Records drawn from a dataset:
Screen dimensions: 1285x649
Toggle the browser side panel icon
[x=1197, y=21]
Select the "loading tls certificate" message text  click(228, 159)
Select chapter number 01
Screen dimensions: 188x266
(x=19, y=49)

THE PROBLEM:
Please transcribe all of the records, keeping every line exactly as it is.

RESPONSE AREA:
Screen dimensions: 1285x649
Toggle the browser side panel icon
[x=1197, y=21]
Select the "loading tls certificate" message text  click(228, 159)
Select chapter number 01
Screen dimensions: 188x266
(x=19, y=49)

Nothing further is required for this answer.